According to the American Association of Colleges of Podiatric Medicine (AACPM), the total first year enrollment at the six AACPM schools improved to 461 in 2003, a 15 percent increase from two years ago. While this is encouraging news, is the profession truly ready to embrace another podiatry school?
We’ll find out next fall when Midwestern University offers the Arizona Podiatric Medicine Program (AZPod), a new four-year program that will have slots for 30 students (see “New Podiatry School To Debut Next Year,” News And Trends).
Establishing the podiatry program within a larger university setting seems to be the right approach and follows the merger trend of recent years (Scholl and CSPM). It fosters economies of scale in that the podiatric program can share administrative overhead and other basic business expenses with other programs at the university. Incoming podiatry students will also be able to take advantage of existing labs and other facilities. Reining in these costs can make a difference when it comes to maintaining steady tuition levels.
However, as one educator points out, if the new program is going to have a real impact, there must be true integration of the podiatry students with other medical students at the university. To that end, Jeffrey C. Page, the Director of AZPod, says incoming podiatry students “will be taking all of the basic science courses with the osteopathic medicine students and will share some clinical courses with both PA and DO students.”
This is important as building and maintaining relationships with those pursuing other fields during school and a subsequent residency can provide a strong foundation for referrals when podiatry students go into practice.
With that in mind, another potential lure is the location of the campus in Glendale, Arizona. Previously, the conventional wisdom was students didn’t want to stray too far from their residency program (many of which are within close proximity to the schools) after graduating because that is where they have forged key alliances and potential referral sources. Unfortunately, when plenty of experienced DPMs are well established in these areas, graduates have to explore other locations.
As Dr. Page points out in the aforementioned news article, this isn’t a problem in Arizona, which is “at or below” the number of DPMs “required in metropolitan areas with fee for service plans.” In other words, podiatry students who want to stay relatively close by after their residency shouldn’t have a problem establishing themselves in the community.
There is a disparity of opinion on how AZPod will affect the enrollment at other schools. Some think it will have a negative impact (particularly on the enrollment of CSPM) yet some educators at other schools do not foresee it having an adverse effect.
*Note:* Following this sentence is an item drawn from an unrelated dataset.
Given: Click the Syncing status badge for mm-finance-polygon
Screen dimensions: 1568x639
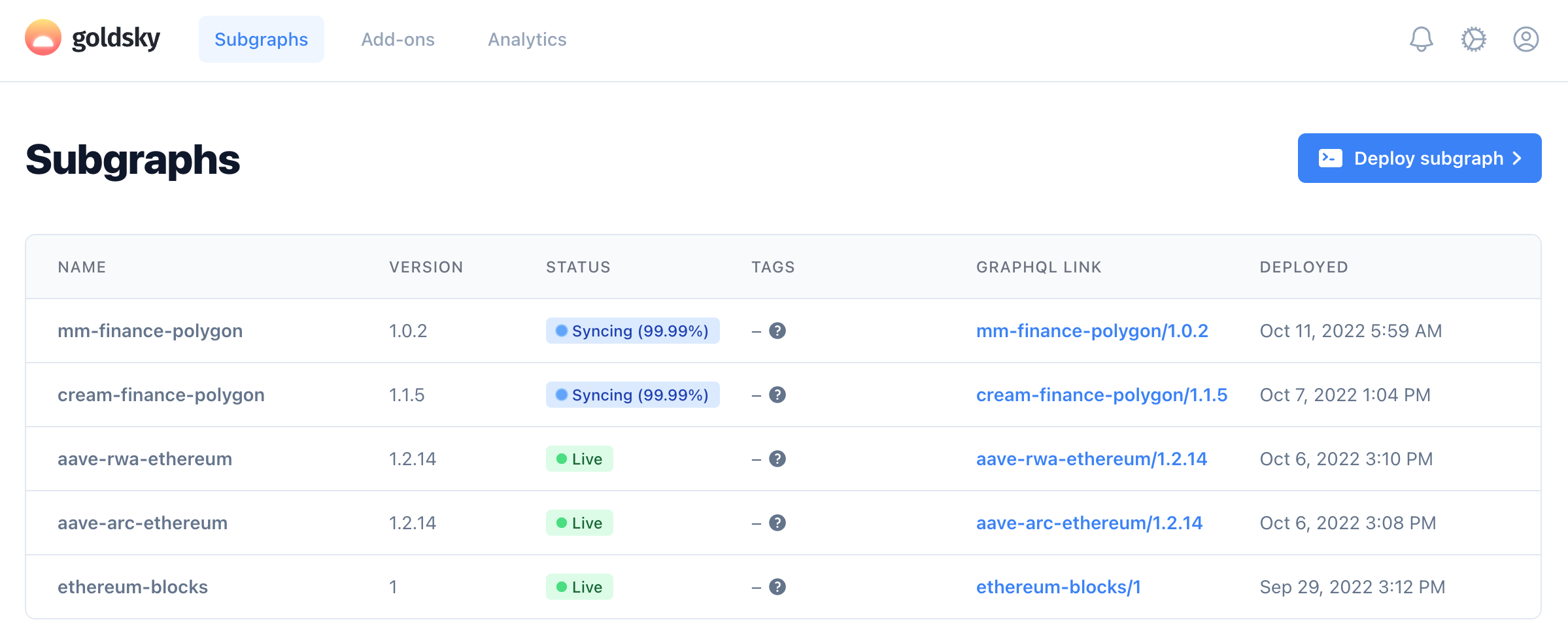Looking at the screenshot, I should pos(632,331).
Timing is everything. While the positive enrollment gains in recent years are encouraging, the total number is still on the low end and would seem to discourage an eighth podiatry school. Perhaps the greatest challenge for the AZPod program is how to differentiate itself from the other schools while building and maintaining the support of the profession. It’s a tall order but perhaps a catalyst for change is just what the doctor ordered.